A sliding window maintains a contiguous range [left, right] over an array or string and slides it forward, updating an answer incrementally instead of recomputing from scratch. It's the canonical tool for "best contiguous subarray/substring" questions, turning O(n²) (or O(n·k)) into O(n).
Fixed-size window
The window width is a constant k. Slide it one step at a time: add the entering element, remove the leaving element, update the answer. Each transition is O(1), so the whole pass is O(n).
// Max sum of any k consecutive elements.
int maxSum(int[] a, int k) {
int sum = 0;
for (int i = 0; i < k; i++) sum += a[i]; // first window
int best = sum;
for (int r = k; r < a.length; r++) {
sum += a[r] - a[r - k]; // slide: +enter, -leave
best = Math.max(best, sum);
}
return best;
}Use this whenever the problem fixes the window length: "max average of k elements," "number of substrings of length k with property P."
Variable-size window
The width grows and shrinks to maintain an invariant (sum ≤ target, at most k distinct chars, no repeats). The template: expand right to include more; while the invariant breaks, contract left; record the answer when valid.
// Longest subarray with sum <= target (non-negative values).

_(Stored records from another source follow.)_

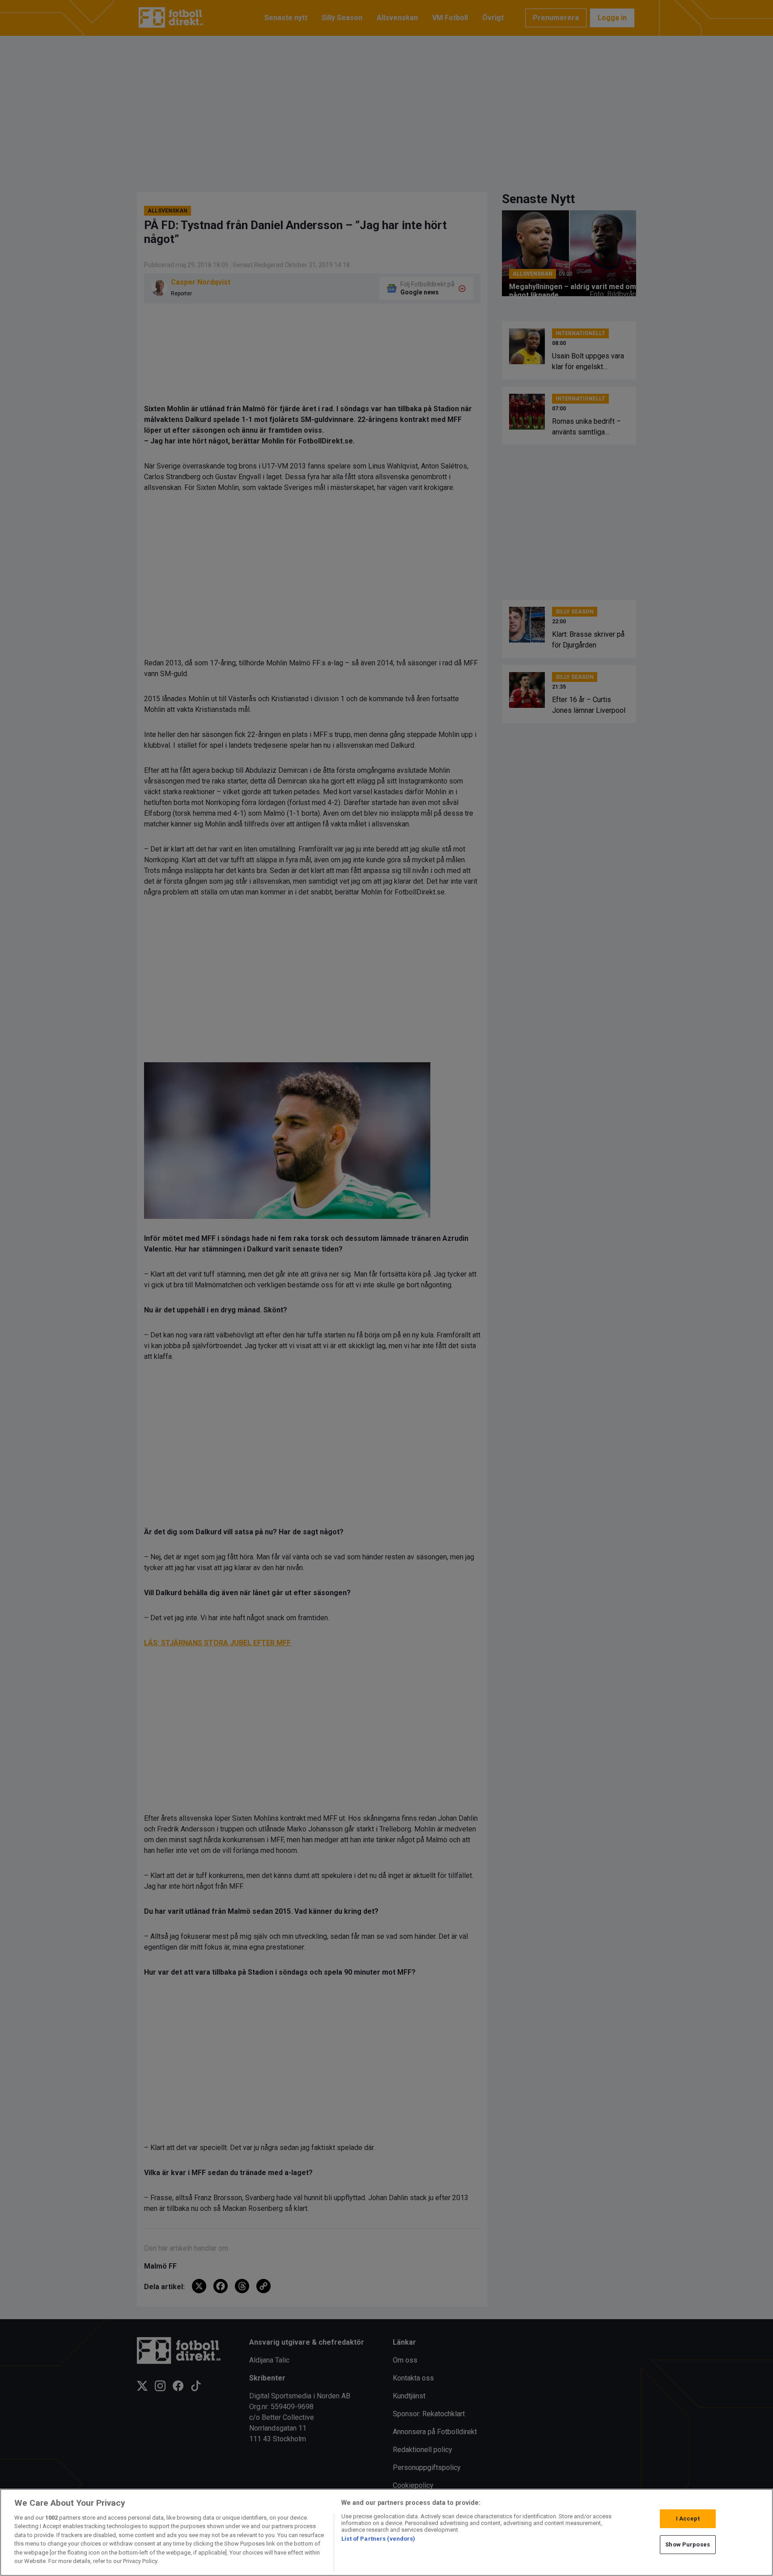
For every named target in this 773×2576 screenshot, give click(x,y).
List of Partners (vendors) (378, 2538)
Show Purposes (687, 2544)
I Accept (688, 2518)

int longest(int[] a, int target) {
int left = 0, sum = 0, best = 0;
for (int right = 0; right < a.length; right++) {
sum += a[right]; // expand
while (sum > target) sum -= a[left++]; // contract to restore invariant
best = Math.max(best, right - left + 1);
}
return best;
}Although there's a nested while, each index is added once and removed once, so it's amortized O(n) — not O(n²). That amortization argument is the part interviewers probe.